Il parait que ce trou est en voie d’extinction. Et j’avais soudain cette désobligeante idée de penser que ce serait du au réchauffement de la planète et par effet de ricochet sur le cerveau de nos dirigeants. Alors, avant que cette dix-huitième merveille du monde ne disparaisse voici une petite présentation du sujet rédigé il y a une vingtaine d’année.

C’est après padirac, le trou le plus célèbre connu au sein de l’hexagone. Depuis des décennies, on cherche à le combler. Le comble c’est d’ailleurs d’avoir dénoncé le harcèlement dont était victime le corps médical qui se voyait contraint de prescrire des médicaments exigés par le malade.

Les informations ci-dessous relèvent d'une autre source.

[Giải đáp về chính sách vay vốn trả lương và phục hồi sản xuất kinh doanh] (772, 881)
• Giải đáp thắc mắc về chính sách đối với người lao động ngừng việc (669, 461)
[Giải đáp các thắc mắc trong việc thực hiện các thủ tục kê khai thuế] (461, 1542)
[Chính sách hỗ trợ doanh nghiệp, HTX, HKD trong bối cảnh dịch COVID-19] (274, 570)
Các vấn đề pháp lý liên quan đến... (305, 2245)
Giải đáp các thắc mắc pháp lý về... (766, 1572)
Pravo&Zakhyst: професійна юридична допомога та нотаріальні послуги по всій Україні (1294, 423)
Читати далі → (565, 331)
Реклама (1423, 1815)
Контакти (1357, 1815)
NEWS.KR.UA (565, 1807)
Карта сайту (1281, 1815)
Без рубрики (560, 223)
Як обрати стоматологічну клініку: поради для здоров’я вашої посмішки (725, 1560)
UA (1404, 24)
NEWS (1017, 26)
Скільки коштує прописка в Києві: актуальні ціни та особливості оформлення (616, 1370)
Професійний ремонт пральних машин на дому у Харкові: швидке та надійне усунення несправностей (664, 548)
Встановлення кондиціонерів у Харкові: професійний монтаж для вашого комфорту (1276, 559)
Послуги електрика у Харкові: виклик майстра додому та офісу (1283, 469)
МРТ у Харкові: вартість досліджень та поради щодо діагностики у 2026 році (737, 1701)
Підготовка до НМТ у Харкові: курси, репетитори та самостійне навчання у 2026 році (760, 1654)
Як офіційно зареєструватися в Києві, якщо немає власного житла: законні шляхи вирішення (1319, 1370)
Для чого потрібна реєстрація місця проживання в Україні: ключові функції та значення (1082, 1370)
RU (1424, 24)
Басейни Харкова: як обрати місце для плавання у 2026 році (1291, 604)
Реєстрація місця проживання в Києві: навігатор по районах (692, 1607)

Ayant réussi à prendre le dessus, le médecin se venge en pratiquant le dépassement d’honoraires et plus sournoisement en administrant des préparations non remboursées par la Sécu. Malgré ce renversement de tendance, le trou est toujours là. Pourquoi n’a-t-on pas encore songé à le faire visiter?

On pourrait organiser des visites guidées par les agents de la Sécu avec plusieurs tarifs :

– Un tarif conventionnel délivré sous ordonnance,
– Un tarif à la carte, avec possibilité de dépassement, si on est vraiment content,
– Et bien évidement, demi-tarif pour les ayants droit et les familles nombreuses.

Alors maintenant rêvons un peu de lieux inexploré. Imaginons un instant pénétrant dans la grotte des dépassements d’honoraires, pour longer la faille des ordonnances de complaisances. Ensuite, on pourrait faire un crochet par le Puy des retraites de misère pour s’engager dans le tunnel sans fin des allocations de bons pères de famille. Après une halte au café du tiers payant, il sera grand temps de s’engager dans l’abysse des journées hospitalières en soins intensifs.

Après cette épuisante, mais oh! combien enrichissante visite, on pourra faire un peu de shopping à la boutique souvenirs pour dénicher:

– Le casque de Sécu pour voyager en toute sécurité au bord du gouffre,
– Une feuille de soins « consultation gratuite » n’ayant encore jamais servi,
– Une carte d’assuré social en fin de droit sous jaquette plastique,
– Un document de grande valeur relatant par le menu un projet avorté de réduction du déficit,
– Une reproduction fidèle du premier bilan de santé jamais réalisée en CinémaScope et son stéréo THX,
– Une lettre d’attente antidatée, relative, à une date de conception contraire à toute attente émanant du service concerné,
– Et pour finir, la lettre d’un assuré réclamant un trop perçu.

Ah! Quelle belle journée se serait. On pourrait même remettre ça pendant les prochains congés payés.